Makes uptime promises → SLA

If you commit to a level of availability or support — “99.9% uptime,” “responses within 4 hours” — that promise belongs in a Service Level Agreement (SLA), with the remedies (usually service credits) if you miss it. Enterprise buyers expect one; consumer products often skip it. See SLAs & support agreements.

Accepts outside contributions → CLA or DCO

If people contribute code to your project, you need clarity on the rights to that code. A Contributor License Agreement (CLA) has contributors grant you explicit rights; a lighter-weight Developer Certificate of Origin (DCO) has them certify they wrote it and may submit it. Either prevents nasty ownership surprises later — especially if you ever want to relicense. See contributor agreements.

Shares confidential information → NDA

If you’ll exchange confidential information — with a contractor, partner, or beta customer — before or alongside other agreements, a Non-Disclosure Agreement (NDA) protects it. NDAs sit beside the rest of your stack rather than replacing any of it. See NDAs & the rest of the landscape.

The decision table

Here’s the whole picture as a lookup. Find the rows that describe your product and union their agreements — most real products match several rows at once.

If your software… You need
Is downloaded and installed EULA
Is a web app / SaaS Terms of service + privacy policy
Is SaaS sold to businesses + subscription agreement / MSA + DPA
Handles personal data Privacy policy (+ GDPR/CCPA duties, + DPA with vendors)
Makes uptime/support promises SLA
Accepts outside contributions CLA or DCO
Shares confidential info NDA
Exposes an API Developer / API terms
Is embedded / bundled Component-license compliance + passthrough terms

Two reminders as you assemble. First, these combine: a business SaaS that handles personal data, promises uptime, accepts contributions, and has an API needs a ToS, privacy policy, DPA, subscription/MSA, SLA, CLA/DCO, and API terms — all of it. Second, the license you chose still sits underneath the whole stack; these agreements layer on top of it, they don’t replace it.

Quick check: your product is a hosted web app users access in a browser. Which core agreement governs it?

Recap

  • The license is one document in a set — it covers your code; delivery and data decide the rest.
  • Delivery picks the core agreement — downloaded → EULA; hosted → terms of service; embedded → component compliance; API → developer terms.
  • Personal data triggers the privacy stack — a privacy policy, GDPR/CCPA obligations, and a DPA with any vendor that processes data for you.
  • Features add specific documents — uptime promises → SLA; contributions → CLA/DCO; confidential sharing → NDA.
  • Agreements combine — most real products match several rows of the table at once, and the stack layers on top of the license.

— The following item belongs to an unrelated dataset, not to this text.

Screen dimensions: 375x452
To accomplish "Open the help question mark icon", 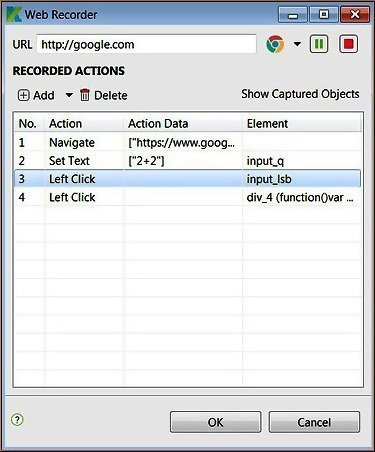I will tap(17, 419).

Next up: see the whole framework, license choice, and agreement set applied end-to-end to a realistic product in Putting it all together.

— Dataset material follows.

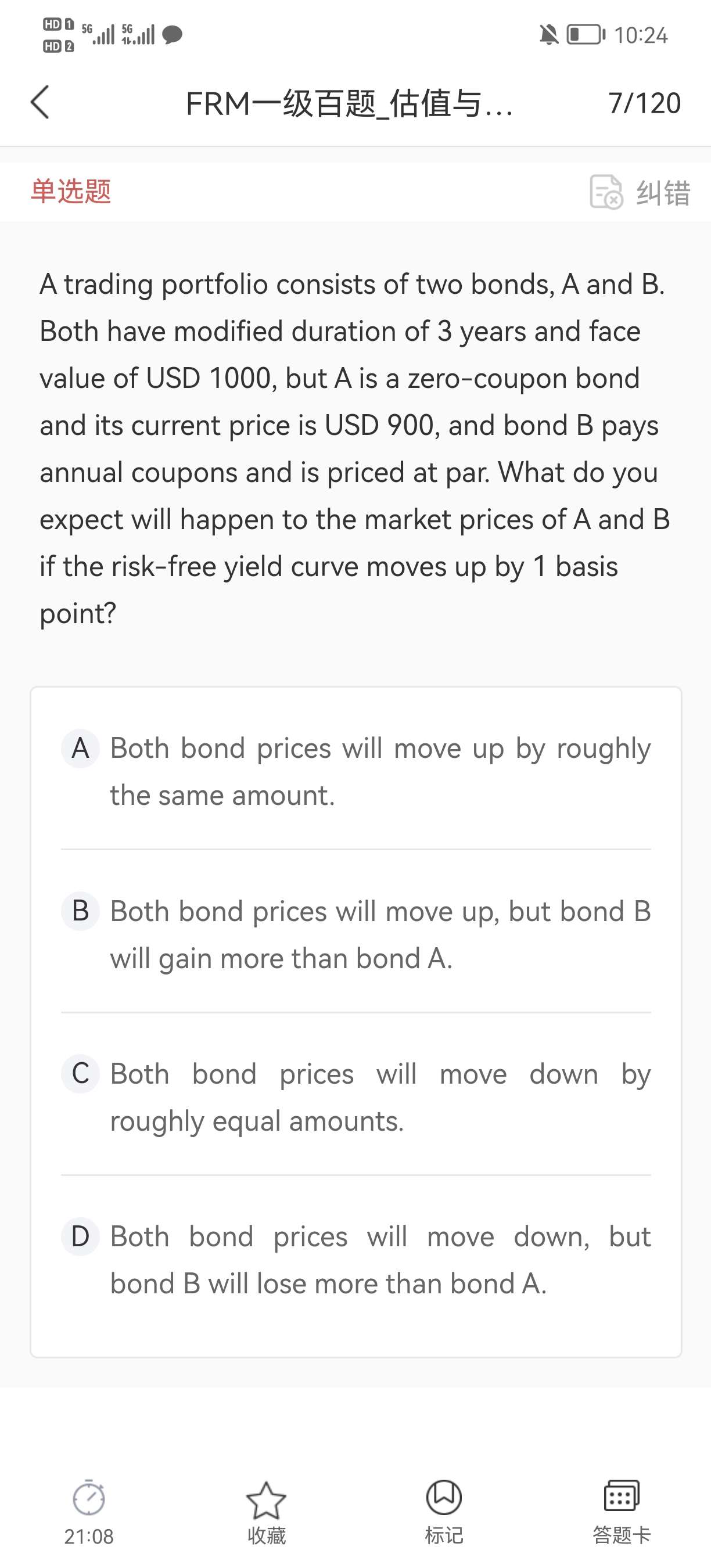Tap the back arrow icon
711x1568 pixels.
[40, 102]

Frequently asked questions

Isn't the license enough? Why do I need other agreements?

The license governs who may use and copy your code. Everything else — the terms of the service, what you do with users’ data, uptime promises, contributions, confidential discussions — needs its own agreement. A downloaded app needs a EULA; a hosted service needs terms of service, a privacy policy, and often more. The license is one document in a set.

Do I need a privacy policy?

If your software collects or processes personal data — names, emails, locations, accounts, even IP addresses in some jurisdictions — then yes, you almost certainly do, and in the EU (GDPR) and California (CCPA) it’s a legal requirement. You’ll also need a data processing agreement with any vendor that handles that data on your behalf.

What's the difference between a EULA and terms of service?

A EULA licenses a copy of software the user installs and runs on their own machine. Terms of service govern access to a hosted service the user doesn’t possess. Downloaded software → EULA; web app or SaaS → ToS. Some products need both. See EULAs & terms of service.